Don't even bother, it really concerns no one

Nov 03, 2004 21:45

(read this whole entry, I'll give you a buck)
So we're almost done with week one of "like without matt". So far, doing ok. I've de-mattified my room. Put away anything that reminds me of him (leaving the room pretty bare) and burned his pictures, which I'll one day regret doing of course. I've reduced my crying spells to only about two-three times a day now, and they don't last long at all. Pretty silly considering I dumped him. But I thought he'd at least be upset, or mourn me a little longer. Turns out he was spotted on a date, holding hands with another lady at great lakes on monday. I dumped him friday, he has a new girl on monday. (someone remind me WHY I didn't fuck anyone this weekend at state?!?! I'm an idiot) He said it was a double blind date that he went on for a friend, and that he didn't fuck her (or to accurately quote his text message, "funk" her) Which doesn't make me feel much better. Not my style, it's all a bit too Jerry Springer for me. He had time to take her to the mall, but he never had more than an hour outside of class for me.

So I've been passing the time in some interesting ways. Getting into fights with my mom and emma. Emma because I told her not to yell, and my mom because I voted for Kerry (I shit you not, the argument started over Theresa Heinz) So since I've got no one to hang out with really, I've been doing a lot of beauty treatments to a) make matt beg for me to take him back or b) to have a fresh start when I get back in the saddle. p.s. since matt's already dating, I should be too...BACK IN THE SADDLE KIDS! WHOEVER WANTS A RIDE, YOU ARE NOW FREE TO APPLY~ an $89 teeth whitening kit, clay masks, $70 hair cuts, tanning... being hot is gonna cause me to bounce a few checks.

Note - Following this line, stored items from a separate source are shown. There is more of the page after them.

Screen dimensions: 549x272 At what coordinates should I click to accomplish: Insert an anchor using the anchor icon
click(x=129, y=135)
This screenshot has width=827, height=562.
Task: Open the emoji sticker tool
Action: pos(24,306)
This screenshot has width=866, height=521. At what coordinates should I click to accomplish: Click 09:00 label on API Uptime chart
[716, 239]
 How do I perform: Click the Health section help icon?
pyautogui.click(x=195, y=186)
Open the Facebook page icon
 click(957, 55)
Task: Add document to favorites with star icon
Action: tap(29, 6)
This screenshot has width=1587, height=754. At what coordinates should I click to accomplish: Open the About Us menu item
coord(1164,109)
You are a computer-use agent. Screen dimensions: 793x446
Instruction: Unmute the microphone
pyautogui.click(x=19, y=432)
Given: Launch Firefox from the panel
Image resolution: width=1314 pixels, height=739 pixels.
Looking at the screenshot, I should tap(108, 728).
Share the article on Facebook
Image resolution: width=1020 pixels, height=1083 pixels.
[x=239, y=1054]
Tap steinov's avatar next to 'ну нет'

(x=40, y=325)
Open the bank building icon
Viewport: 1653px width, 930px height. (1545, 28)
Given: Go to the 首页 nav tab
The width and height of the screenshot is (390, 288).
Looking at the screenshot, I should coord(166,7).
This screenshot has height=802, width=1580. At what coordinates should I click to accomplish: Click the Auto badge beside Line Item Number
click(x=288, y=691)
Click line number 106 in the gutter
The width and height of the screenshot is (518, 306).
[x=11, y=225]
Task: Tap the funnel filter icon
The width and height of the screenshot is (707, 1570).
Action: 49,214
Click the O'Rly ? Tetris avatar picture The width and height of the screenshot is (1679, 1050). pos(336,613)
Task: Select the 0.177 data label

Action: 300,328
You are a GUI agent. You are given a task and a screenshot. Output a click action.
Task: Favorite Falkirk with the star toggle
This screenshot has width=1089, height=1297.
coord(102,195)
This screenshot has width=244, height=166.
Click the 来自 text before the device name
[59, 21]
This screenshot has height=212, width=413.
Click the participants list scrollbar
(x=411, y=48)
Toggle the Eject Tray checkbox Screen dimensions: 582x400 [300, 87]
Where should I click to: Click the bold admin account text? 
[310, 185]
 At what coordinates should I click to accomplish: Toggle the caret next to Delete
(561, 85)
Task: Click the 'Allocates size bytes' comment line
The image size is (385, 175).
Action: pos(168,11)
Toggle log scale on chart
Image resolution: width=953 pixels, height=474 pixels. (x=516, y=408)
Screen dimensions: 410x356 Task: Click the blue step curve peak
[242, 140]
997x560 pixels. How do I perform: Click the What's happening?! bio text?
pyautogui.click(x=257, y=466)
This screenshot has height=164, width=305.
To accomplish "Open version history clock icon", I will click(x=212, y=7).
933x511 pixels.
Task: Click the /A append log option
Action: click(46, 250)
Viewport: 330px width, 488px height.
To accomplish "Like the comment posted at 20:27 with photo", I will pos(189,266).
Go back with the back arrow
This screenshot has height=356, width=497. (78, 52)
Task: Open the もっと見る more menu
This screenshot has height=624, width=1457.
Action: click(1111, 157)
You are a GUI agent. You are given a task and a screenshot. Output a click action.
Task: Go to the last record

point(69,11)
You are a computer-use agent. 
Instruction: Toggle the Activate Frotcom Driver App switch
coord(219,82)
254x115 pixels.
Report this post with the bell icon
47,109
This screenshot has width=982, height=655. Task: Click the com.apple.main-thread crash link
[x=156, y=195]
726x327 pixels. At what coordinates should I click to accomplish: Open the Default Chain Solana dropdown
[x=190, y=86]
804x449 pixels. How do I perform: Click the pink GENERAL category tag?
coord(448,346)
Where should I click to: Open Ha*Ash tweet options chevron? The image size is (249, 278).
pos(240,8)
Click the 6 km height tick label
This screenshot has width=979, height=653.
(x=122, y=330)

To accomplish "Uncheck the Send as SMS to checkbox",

I'm not going to class tomorrow. I bet matt drops it, just to avoid me. I can't take the risk though, I can't see him right now. I'll go back in two weeks when I've had time to get used to the fact that he's happy now and it's because I'm not in his life anymore. But right now I'm being a little kid, because thats all I can think about. Him driving her up and down woodward until 6am just talking, kissing her at every stoplight...making her laugh more than anyone ever has...writing her emails that make her temporarily stop breathing... taking her to meet his family up north and have sex with her in the middle of the woods...telling her in italian she's georgeous and her love is more than he deserves. That's all I think about, 24/7 and it makes me hurt so bad I feel like I've swallowed poison.

And now there's nothing...

p.s. if you're a member of the a-team, please disregard the above confession. If diane asks, I was sick. very very sick.
P.p.s. Bush is president again?? Are you fucking kidding me??